WHAT IS BEING ASKED: Go through the records below and copy out every line holding "Delete".

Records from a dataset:
═══
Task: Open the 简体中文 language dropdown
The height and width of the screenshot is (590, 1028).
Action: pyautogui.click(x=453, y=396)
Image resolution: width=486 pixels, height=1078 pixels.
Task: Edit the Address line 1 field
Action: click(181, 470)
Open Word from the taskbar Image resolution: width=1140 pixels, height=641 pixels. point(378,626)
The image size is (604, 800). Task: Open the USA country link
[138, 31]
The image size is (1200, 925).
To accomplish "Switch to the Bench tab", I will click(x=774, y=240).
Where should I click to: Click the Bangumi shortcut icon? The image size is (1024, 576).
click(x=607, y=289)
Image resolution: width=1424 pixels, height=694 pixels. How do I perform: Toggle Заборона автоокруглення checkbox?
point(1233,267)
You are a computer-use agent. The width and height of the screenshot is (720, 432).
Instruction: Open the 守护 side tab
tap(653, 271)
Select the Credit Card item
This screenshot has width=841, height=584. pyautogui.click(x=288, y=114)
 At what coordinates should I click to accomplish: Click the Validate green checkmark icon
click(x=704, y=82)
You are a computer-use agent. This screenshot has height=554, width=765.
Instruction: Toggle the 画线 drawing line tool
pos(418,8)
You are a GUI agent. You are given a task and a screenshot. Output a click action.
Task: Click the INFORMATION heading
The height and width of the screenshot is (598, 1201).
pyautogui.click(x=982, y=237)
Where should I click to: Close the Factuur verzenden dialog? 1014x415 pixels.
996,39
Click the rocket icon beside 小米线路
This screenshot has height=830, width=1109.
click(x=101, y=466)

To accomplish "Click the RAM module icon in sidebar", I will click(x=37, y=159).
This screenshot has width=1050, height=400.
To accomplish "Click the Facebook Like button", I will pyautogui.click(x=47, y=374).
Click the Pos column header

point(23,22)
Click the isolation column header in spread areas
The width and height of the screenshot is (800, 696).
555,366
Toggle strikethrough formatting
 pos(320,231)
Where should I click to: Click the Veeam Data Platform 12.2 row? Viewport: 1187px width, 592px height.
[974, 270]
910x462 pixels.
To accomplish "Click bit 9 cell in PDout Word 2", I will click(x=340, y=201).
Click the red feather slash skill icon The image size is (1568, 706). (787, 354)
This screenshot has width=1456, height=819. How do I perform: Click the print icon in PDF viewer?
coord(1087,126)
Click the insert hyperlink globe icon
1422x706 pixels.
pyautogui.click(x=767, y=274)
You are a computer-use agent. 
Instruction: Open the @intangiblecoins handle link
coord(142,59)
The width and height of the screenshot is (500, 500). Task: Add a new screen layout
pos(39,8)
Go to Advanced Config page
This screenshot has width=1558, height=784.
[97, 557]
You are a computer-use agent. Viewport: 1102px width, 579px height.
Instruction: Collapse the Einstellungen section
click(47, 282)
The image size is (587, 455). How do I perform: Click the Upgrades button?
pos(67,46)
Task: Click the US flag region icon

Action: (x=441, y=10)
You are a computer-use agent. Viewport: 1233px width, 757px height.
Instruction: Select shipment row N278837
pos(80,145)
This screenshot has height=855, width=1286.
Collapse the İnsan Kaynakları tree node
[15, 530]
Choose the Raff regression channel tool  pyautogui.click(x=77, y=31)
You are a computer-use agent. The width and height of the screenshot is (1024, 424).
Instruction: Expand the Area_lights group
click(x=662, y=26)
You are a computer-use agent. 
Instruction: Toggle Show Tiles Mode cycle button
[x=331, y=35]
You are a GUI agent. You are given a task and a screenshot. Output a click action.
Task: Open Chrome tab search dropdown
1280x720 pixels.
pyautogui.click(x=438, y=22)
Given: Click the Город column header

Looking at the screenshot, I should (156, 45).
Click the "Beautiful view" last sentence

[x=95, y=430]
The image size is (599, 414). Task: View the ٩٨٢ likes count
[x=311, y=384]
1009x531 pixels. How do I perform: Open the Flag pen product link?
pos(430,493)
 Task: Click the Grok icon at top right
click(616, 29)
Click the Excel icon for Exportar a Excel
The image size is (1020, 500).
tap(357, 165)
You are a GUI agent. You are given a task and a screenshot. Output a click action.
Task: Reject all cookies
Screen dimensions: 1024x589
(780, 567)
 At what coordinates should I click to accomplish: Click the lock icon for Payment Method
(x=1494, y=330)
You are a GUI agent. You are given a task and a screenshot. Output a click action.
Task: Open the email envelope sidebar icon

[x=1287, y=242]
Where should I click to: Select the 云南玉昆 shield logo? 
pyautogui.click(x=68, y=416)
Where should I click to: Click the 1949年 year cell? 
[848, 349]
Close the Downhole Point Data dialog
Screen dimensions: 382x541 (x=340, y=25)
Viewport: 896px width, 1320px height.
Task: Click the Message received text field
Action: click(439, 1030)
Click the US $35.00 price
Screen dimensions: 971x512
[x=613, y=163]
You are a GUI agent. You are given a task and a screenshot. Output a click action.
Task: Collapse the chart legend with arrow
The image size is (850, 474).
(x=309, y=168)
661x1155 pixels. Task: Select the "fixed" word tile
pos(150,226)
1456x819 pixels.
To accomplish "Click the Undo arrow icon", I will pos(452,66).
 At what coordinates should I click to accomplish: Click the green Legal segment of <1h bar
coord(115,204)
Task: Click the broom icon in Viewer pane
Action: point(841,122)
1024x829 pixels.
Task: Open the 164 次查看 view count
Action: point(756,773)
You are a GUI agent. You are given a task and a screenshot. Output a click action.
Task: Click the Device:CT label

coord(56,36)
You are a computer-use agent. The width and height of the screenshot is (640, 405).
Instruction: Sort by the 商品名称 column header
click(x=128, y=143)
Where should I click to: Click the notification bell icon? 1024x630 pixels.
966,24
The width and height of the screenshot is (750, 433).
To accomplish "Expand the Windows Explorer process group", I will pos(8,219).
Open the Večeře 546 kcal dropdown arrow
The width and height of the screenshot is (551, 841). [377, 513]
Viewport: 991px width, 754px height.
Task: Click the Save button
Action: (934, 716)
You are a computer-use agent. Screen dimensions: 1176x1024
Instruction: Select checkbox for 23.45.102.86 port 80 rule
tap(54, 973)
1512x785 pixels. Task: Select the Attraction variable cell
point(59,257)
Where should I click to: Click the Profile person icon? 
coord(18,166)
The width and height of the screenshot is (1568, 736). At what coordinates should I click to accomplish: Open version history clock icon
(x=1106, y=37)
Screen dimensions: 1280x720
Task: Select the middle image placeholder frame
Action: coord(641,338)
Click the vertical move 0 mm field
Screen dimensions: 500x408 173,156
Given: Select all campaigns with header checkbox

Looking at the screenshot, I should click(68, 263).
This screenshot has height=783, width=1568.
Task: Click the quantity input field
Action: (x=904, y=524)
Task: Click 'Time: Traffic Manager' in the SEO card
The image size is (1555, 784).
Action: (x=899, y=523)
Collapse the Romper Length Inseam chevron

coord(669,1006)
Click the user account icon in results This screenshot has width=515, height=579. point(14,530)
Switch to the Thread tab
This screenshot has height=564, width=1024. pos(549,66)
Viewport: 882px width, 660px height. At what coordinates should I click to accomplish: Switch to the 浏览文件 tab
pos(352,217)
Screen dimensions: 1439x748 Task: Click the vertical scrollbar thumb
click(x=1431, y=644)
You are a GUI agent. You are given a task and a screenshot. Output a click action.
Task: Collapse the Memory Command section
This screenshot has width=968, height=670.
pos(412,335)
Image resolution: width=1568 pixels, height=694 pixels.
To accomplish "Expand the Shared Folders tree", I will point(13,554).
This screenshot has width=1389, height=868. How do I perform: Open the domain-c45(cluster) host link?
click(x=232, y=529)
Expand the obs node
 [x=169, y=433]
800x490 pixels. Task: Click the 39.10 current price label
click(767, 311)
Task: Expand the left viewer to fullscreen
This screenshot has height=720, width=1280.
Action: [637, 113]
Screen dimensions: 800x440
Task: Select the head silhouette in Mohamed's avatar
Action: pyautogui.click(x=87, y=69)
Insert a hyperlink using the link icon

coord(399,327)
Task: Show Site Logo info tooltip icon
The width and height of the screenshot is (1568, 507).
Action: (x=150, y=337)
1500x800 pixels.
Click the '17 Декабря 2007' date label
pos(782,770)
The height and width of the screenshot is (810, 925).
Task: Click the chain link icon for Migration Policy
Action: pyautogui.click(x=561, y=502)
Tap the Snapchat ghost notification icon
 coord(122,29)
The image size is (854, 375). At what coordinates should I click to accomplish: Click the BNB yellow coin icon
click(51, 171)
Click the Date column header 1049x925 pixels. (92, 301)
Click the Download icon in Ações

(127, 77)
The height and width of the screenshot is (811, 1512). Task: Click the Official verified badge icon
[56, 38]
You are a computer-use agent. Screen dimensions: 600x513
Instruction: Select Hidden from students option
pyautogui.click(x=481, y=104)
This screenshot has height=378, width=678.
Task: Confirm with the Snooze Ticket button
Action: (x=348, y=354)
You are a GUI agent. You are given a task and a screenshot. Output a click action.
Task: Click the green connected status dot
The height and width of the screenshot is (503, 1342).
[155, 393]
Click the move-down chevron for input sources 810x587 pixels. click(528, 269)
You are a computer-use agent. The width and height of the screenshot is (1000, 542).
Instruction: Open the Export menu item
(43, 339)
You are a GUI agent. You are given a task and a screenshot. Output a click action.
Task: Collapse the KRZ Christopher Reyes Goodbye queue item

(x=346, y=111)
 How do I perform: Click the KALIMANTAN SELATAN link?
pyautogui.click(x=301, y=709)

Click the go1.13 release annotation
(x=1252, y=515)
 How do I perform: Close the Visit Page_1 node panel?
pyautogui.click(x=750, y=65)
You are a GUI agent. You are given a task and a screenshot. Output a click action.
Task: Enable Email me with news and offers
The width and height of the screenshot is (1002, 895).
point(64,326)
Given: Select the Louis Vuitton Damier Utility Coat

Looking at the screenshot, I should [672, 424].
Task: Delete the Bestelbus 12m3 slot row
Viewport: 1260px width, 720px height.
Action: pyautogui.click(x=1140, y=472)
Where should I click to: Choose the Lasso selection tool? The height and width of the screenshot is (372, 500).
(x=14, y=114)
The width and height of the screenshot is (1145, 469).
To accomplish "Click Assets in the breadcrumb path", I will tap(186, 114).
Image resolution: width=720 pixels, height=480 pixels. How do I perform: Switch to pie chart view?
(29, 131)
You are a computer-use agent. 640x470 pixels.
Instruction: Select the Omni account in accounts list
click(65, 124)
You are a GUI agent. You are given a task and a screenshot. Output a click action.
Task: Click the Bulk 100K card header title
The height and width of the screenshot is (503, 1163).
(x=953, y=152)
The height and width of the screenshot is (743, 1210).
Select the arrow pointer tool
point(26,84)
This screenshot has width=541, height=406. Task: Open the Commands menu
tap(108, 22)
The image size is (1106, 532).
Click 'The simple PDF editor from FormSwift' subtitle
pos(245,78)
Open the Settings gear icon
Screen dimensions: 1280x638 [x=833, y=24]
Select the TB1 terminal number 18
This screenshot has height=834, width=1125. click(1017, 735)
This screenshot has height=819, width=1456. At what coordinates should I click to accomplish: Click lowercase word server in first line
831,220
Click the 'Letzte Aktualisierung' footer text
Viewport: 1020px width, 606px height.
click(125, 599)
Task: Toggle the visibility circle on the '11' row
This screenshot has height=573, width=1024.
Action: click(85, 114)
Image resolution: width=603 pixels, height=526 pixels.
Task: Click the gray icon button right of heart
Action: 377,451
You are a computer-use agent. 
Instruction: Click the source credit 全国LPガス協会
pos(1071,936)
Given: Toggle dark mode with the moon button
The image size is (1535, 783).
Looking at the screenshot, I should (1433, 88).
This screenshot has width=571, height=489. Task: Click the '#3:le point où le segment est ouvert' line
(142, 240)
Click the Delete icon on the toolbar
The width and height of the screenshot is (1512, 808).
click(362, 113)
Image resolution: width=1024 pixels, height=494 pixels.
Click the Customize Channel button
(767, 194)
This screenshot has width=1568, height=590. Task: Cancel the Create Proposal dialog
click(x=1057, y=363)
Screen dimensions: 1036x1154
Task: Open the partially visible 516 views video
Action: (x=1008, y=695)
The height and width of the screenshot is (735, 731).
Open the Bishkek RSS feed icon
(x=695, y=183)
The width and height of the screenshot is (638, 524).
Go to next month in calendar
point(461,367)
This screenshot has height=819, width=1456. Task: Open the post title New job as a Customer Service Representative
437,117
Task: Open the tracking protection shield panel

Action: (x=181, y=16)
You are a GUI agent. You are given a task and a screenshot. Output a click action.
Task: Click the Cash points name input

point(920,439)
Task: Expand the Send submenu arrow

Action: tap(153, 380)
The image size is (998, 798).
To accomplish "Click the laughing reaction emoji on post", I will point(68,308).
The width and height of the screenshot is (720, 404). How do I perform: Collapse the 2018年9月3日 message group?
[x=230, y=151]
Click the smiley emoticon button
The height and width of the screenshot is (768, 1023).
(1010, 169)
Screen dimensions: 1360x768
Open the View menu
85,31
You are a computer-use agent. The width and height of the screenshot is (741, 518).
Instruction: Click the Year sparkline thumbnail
═══
ANSWER AREA:
Task: Delete the Bestelbus 12m3 slot row
Click the Delete icon on the toolbar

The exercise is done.